TASK DIRECTIONS> Exactly the lines from the one with "Task: Click the 重量エネルギー密度 infobox link" through the final line of the entries, and nothing else, should appear in the answer; no pictures go in it.

LISTED ENTRIES>
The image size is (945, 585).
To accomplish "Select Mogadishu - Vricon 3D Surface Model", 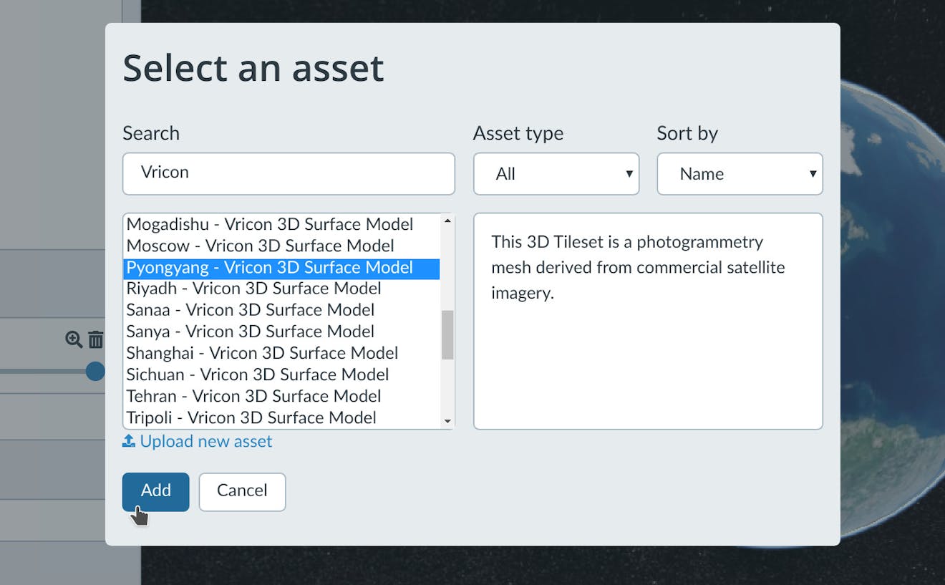I will 270,224.
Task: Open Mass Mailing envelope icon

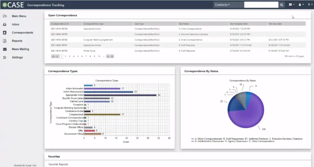Action: pyautogui.click(x=5, y=49)
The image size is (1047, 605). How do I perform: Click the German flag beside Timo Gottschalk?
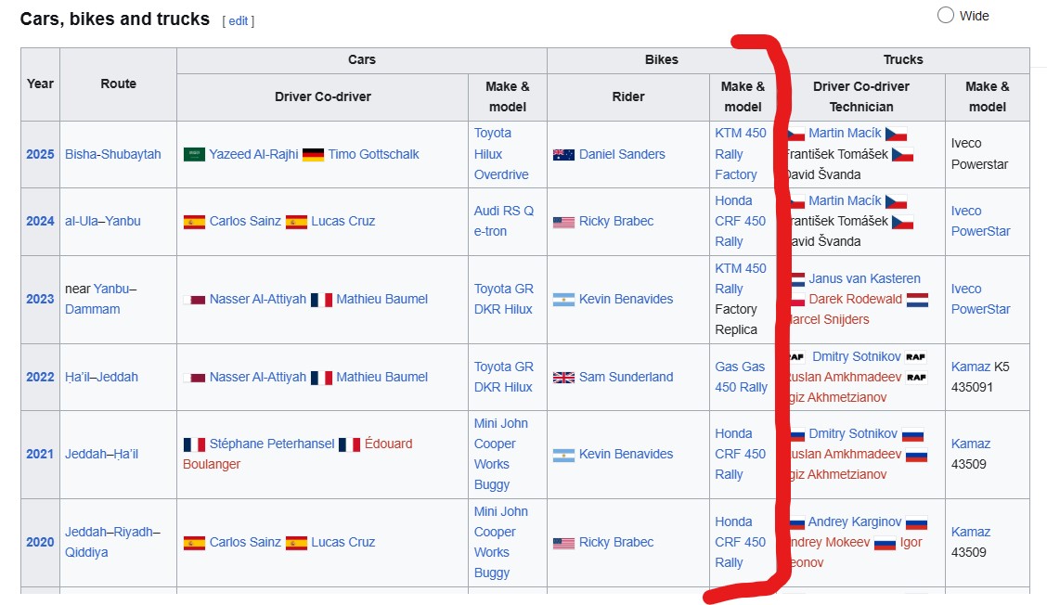[313, 155]
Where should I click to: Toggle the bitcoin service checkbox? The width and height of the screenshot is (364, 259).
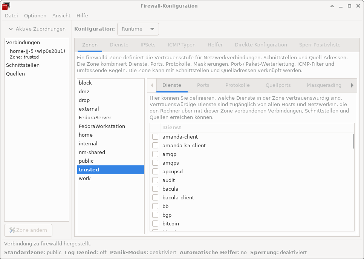155,224
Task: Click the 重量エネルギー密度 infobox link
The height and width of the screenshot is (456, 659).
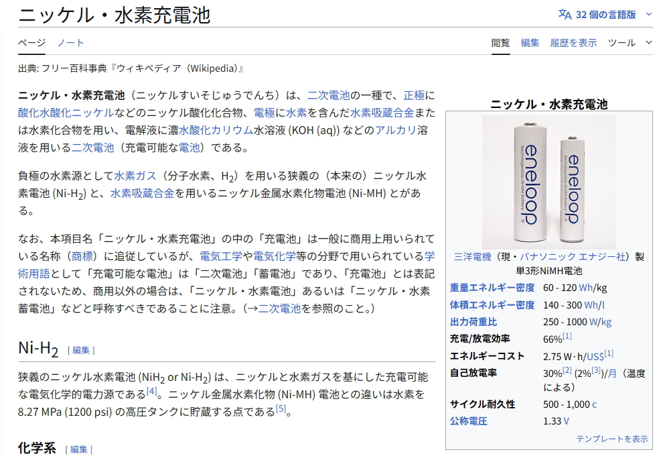Action: [492, 288]
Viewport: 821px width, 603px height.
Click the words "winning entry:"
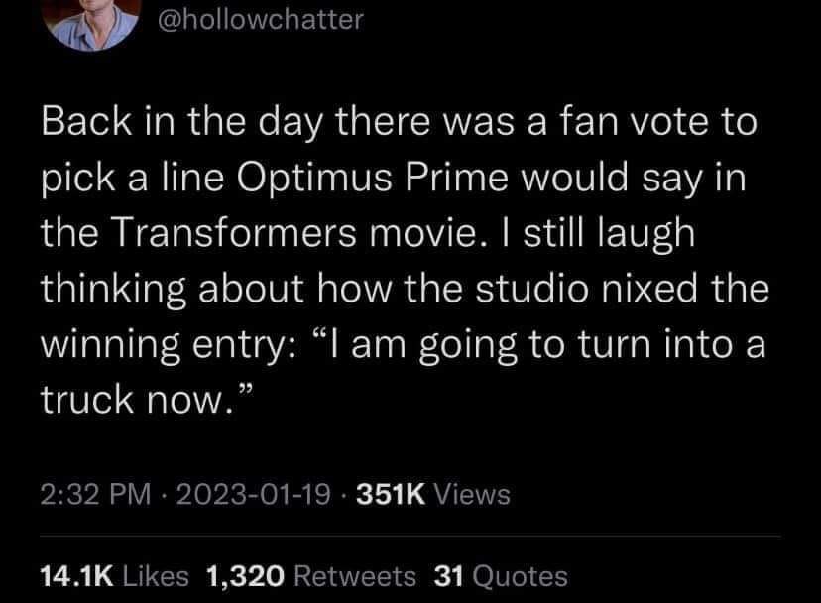coord(166,347)
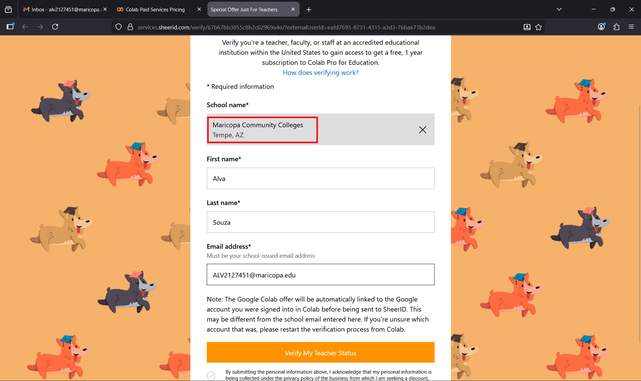Clear the selected Maricopa Community Colleges school
Screen dimensions: 641x381
[x=422, y=130]
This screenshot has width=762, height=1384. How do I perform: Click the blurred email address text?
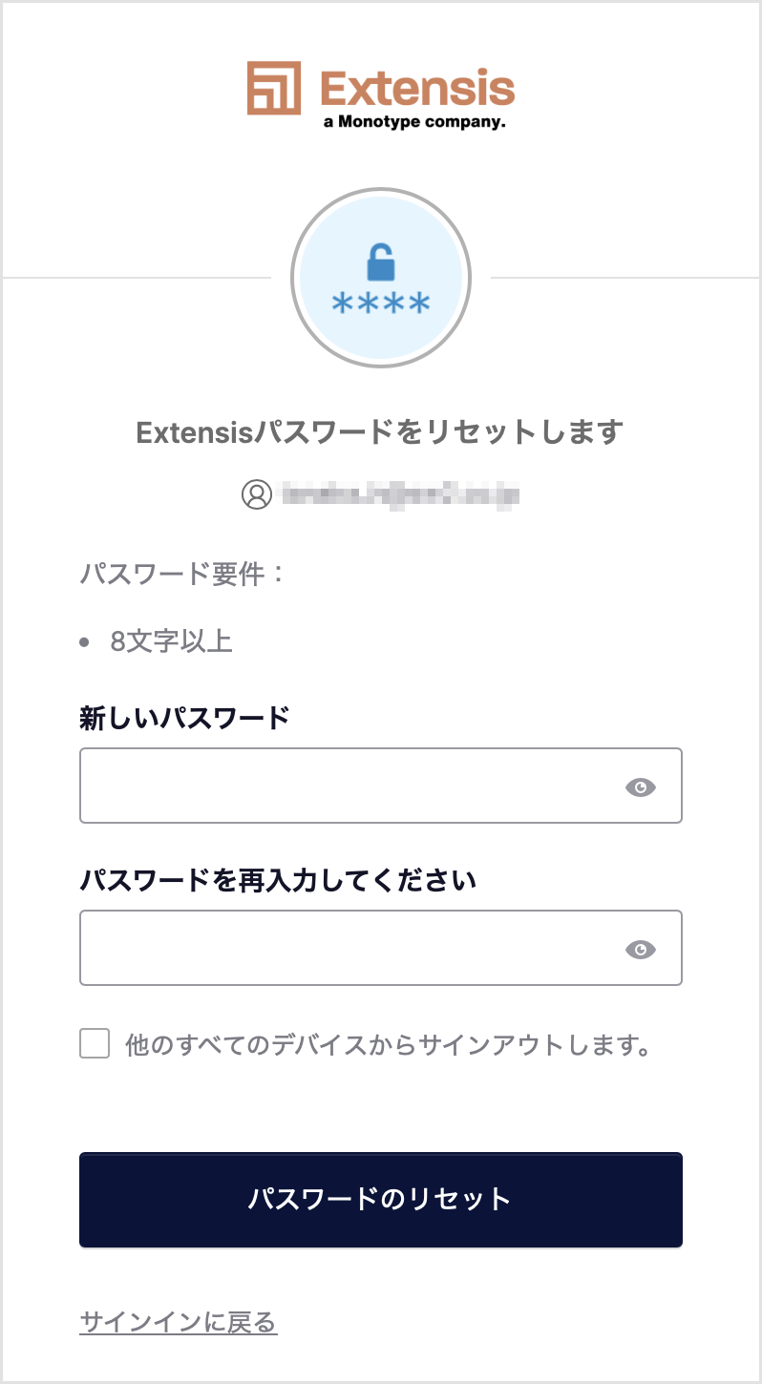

ANSWER TO THE PROBLEM>
Task: Click the 重量エネルギー密度 infobox link
The height and width of the screenshot is (456, 659).
Action: [492, 288]
Viewport: 821px width, 603px height.
Click the words "winning entry:"
coord(166,347)
Clear the selected Maricopa Community Colleges school
Screen dimensions: 641x381
[x=422, y=130]
This screenshot has width=762, height=1384. How do I perform: Click the blurred email address text?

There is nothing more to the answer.